Requirements:
a – In the forum thread about cichlid fry, why does CeeJay say using the fry as feeder fish is not an option?
b – Carry on the forum thread about cichlid fry from its last post.

Source:
I'm curious why you have a problem with using them as feeder fish? Fry are an integral part of the food chain. Maybe not in aquaria, necessarily, but it's nature. It certainly is not the good Lord's intent to have trillions of cichlids overrunning our waters because each batch of 30+ fry per female every week never gets culled... That's an oversimplification, but I'm still curious what the issue is? Moral? Your stomach? ...something else?


----------



## CeeJay (Aug 16, 2016)

noki said:


> CeeJay said:
> 
> 
> > plug said:
> ...


Thank you for the information and maybe my understanding was wrong, this site is so good for information.



stalefish83 said:


> I'm curious why you have a problem with using them as feeder fish? Fry are an integral part of the food chain. Maybe not in aquaria, necessarily, but it's nature. It certainly is not the good Lord's intent to have trillions of cichlids overrunning our waters because each batch of 30+ fry per female every week never gets culled... That's an oversimplification, but I'm still curious what the issue is? Moral? Your stomach? ...something else?


Tank is full of predator fish. I don't see fry in the tank. Yes this is my problem I have a hard time killing anything. I have guns and love to shoot but don't hunt and don't kill. Don't get me wrong I love meat just not the killing part. So for me just not a option.


----------



## Melanddave6571 (Jul 5, 2016)

I've thought about the same issue since I have AC's in my tank that are male and female, some same species. Some I have no idea because they were juveniles but some were easy to sex as juveniles. I have no issue with the fry getting eaten. It's the circle of life I suppose. Coming from the horse world I am for slaughter rather than horses being abused or going to wrong homes or the so-called rescues that are even worse off. Husband is opposite with the fish. He can't handle the thought of fish getting eaten. lol He''s a super softie.

Supplied data:
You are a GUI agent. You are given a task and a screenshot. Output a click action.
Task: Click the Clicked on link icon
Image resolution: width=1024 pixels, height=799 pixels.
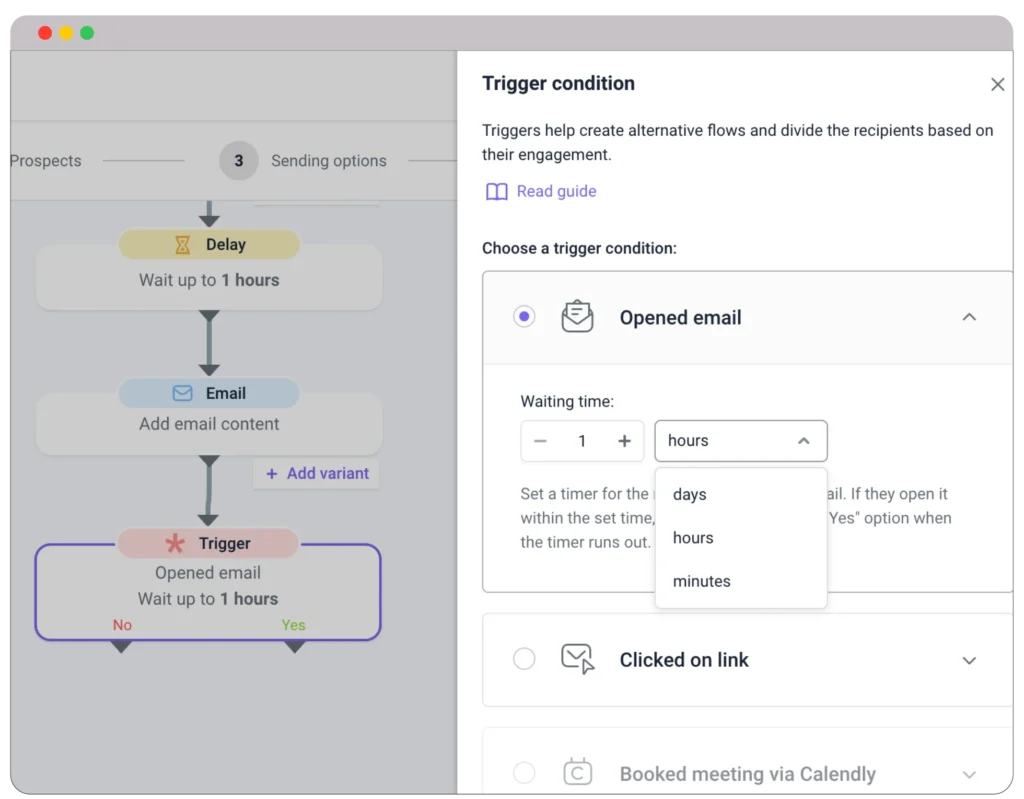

Outputs by task:
a – CeeJay has a hard time killing anything.

b –
----------



## CeeJay (Aug 16, 2016)

Been a while and updated is needed.

I end up buying a grow out tank and my hopes is to see what I have. There are some where around an inch long. It looks to me that there father was a Dragon Blood Peacock. Which in it self is a hybrid anyone know what color there fry are most of mine are a yellow color?

Also wanted to thank everyone who responded .

Ceejay


----------



## Melanddave6571 (Jul 5, 2016)

CeeJay said:


> Been a while and updated is needed.
> 
> I end up buying a grow out tank and my hopes is to see what I have. There are some where around an inch long. It looks to me that there father was a Dragon Blood Peacock. Which in it self is a hybrid anyone know what color there fry are most of mine are a yellow color?
> 
> ...


Ceejay.....I had no idea where males or females when I bought mine. I still have the same 12. My Auratus turned out to be a male. From what I read the Alpha male is the one that breeds. I had 1 fish holding way back. Now I have 2 others. I don't plan on keeping any so I let nature take it's course. I have 3 babies left and they know where to hide. So I'll see what happens.


----------



## CeeJay (Aug 16, 2016)

[Ceejay[/quote]

Ceejay.....I had no idea where males or females when I bought mine. I still have the same 12. My Auratus turned out to be a male. From what I read the Alpha male is the one that breeds. I had 1 fish holding way back. Now I have 2 others. I don't plan on keeping any so I let nature take it's course. I have 3 babies left and they know where to hide. So I'll see what happens. [/quote]

My thoughts are to give them a way. I would love to give some young person that's starting out on budget just the males as way to make there transition to the hobby. I believe in the more people in the hobby the better for all of us. Most of us started with gold fish in a bowel at one time are another me included.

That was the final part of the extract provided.